Wednesday, July 07, 2010

I’d Rather be a Mexican by Charles P. Ries






I’d Rather be a Mexican

Charles P. Ries

Cervena Barva Press

$7.00

http://www.literati.net/Ries/ (Poet's site)

http://www.thelostbookshelf.com/ (Order the chapbook)



Review by Samantha Milowsky



I'd Rather be a Mexican is a delightful chapbook of poems that romanticizes Mexico and its people as objects to dream and ponder about life other than the one the speaker lives as a white English speaking man. The poetry exudes painterly and vivid beauty in deceptively simple lines. Readers are transported into scenes of Mexican architecture amid everyday life of sultry peasants. The poems are pleasantly varied between earthy surreal tropes, loving and heartbreaking portraits of family, sensual objects of desire, and dark humor regarding customs such as bull fighting and praying. I’d Rather be a Mexican is a highly enjoyable and accessible book of poetry.

The first poem Just Stories sets the stage for a romantic view of Mexico and its people as objects to express longings. The women are "all beautiful" with "dresses so colorful they look like tropical birds" and the men are strapping in "tight black pants with silver adornments running down the sides of their legs..." This imagery of men and women occurs throughout the poems which create poetic repetition and reinforces a sense of place and idealized Mexican culture. The speaker asks: "How could all the happiness of the world reside in one people?" This rhetorical question hints at the speaker's dissatisfaction with his own life and romanticism of theirs. Readers will enjoy the humor and imagery that engages the senses. While on a flight, the speaker muses:

"Land has fallen away again, but I still remember the fragrance of fresh cut grass or an orange just sliced open and dripping in anticipation of my bite, but now I simply float."

""Put a pepper on his wings. Make him sneeze and watch him soar. Don't let him hide, he's a crazy boy," my new friends shout."

Just Stories prepares us for what is ahead in the chapbook: "All these words -- just piled high to heaven's ceiling -- they free us when we let them go."
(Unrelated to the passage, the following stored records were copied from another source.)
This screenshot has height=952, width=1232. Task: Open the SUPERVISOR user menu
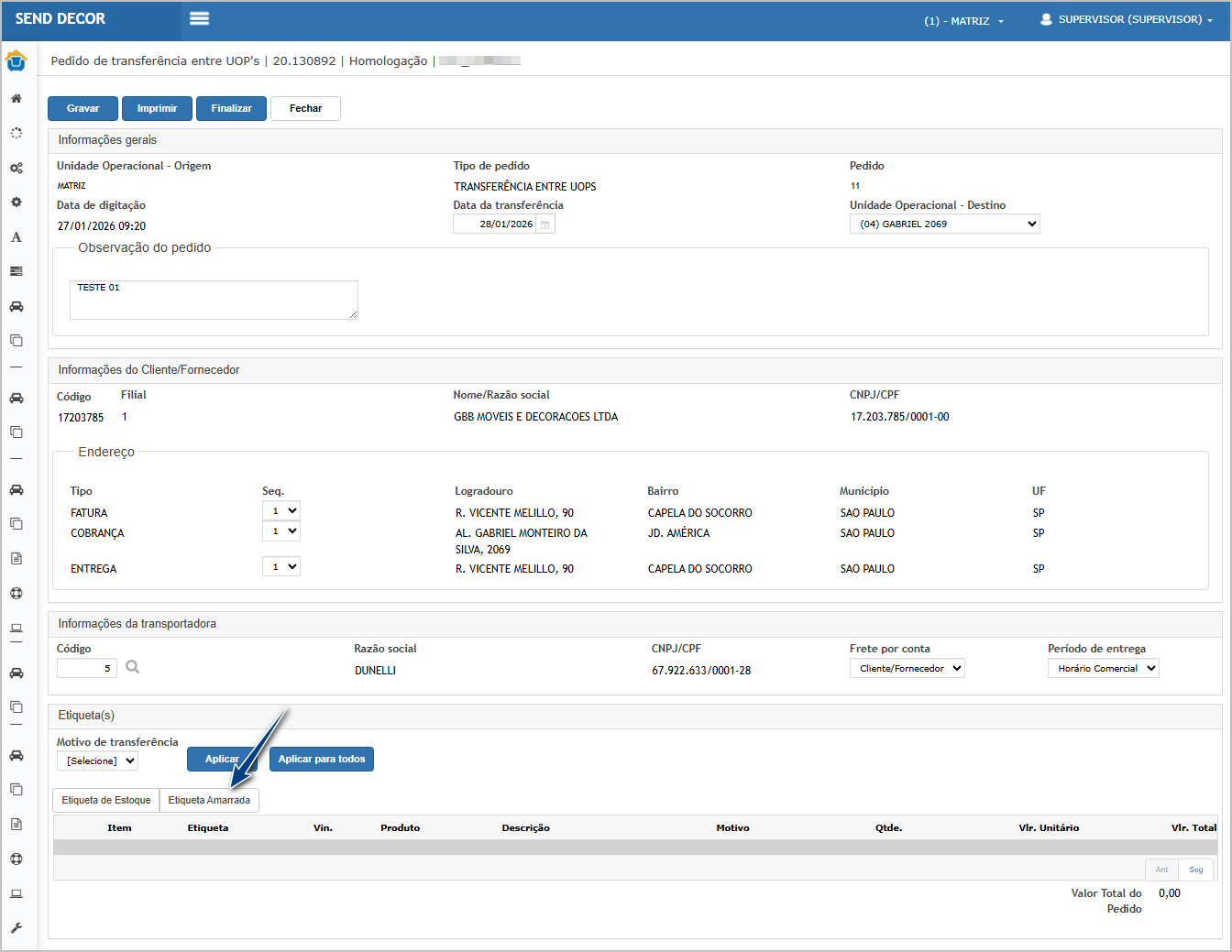1127,19
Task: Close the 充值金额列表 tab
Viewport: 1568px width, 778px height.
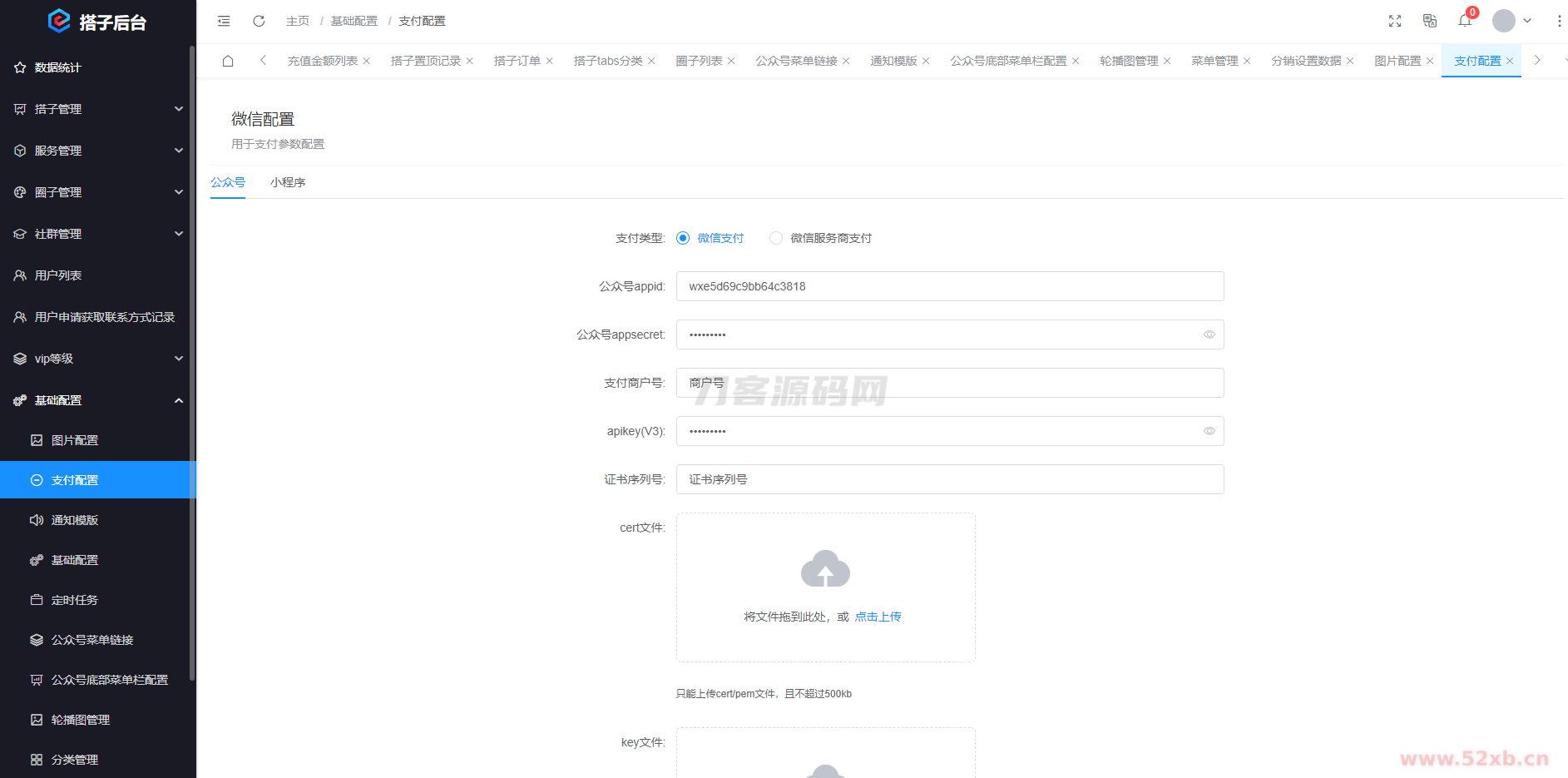Action: 367,61
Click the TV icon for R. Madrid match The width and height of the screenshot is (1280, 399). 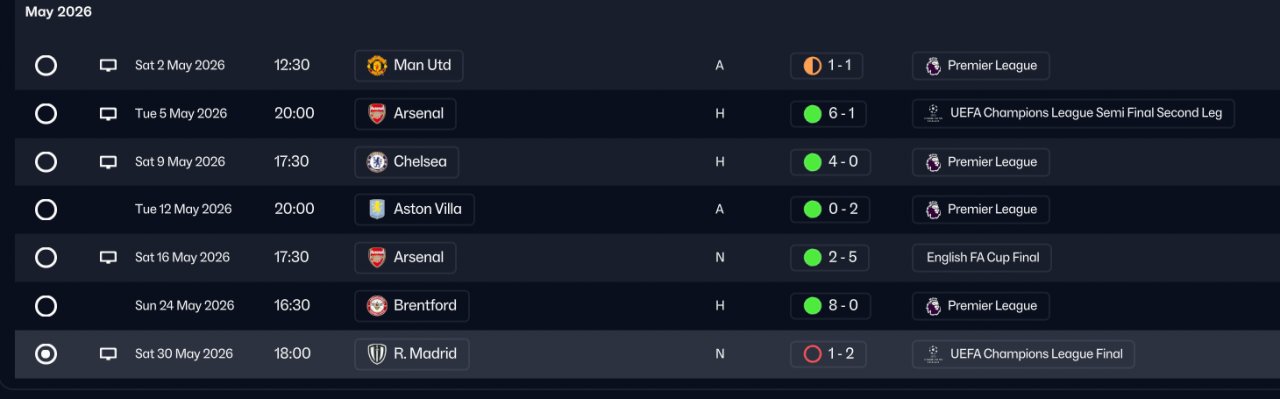pyautogui.click(x=108, y=354)
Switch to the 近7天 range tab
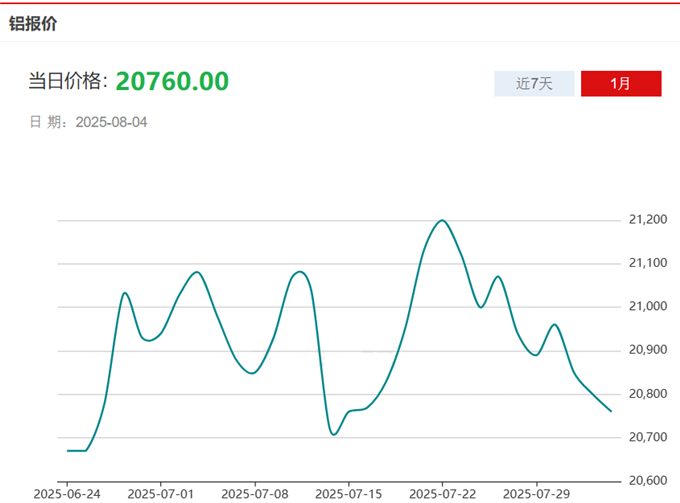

The poems Los Huesos (the bones) and Birch Street delve into the speaker's psyche of family. In Los Huesos, the speaker sits at his father's and grandfather's tombstones. To honor them he brings his "father's tobacco" and his "grandfather's beer." The speaker also brings tequila and offers it to the dead. The poem is an enjoyable mix of family love and dark humor in celebrating the vices that probably did them in; after all, what is life without enjoyment?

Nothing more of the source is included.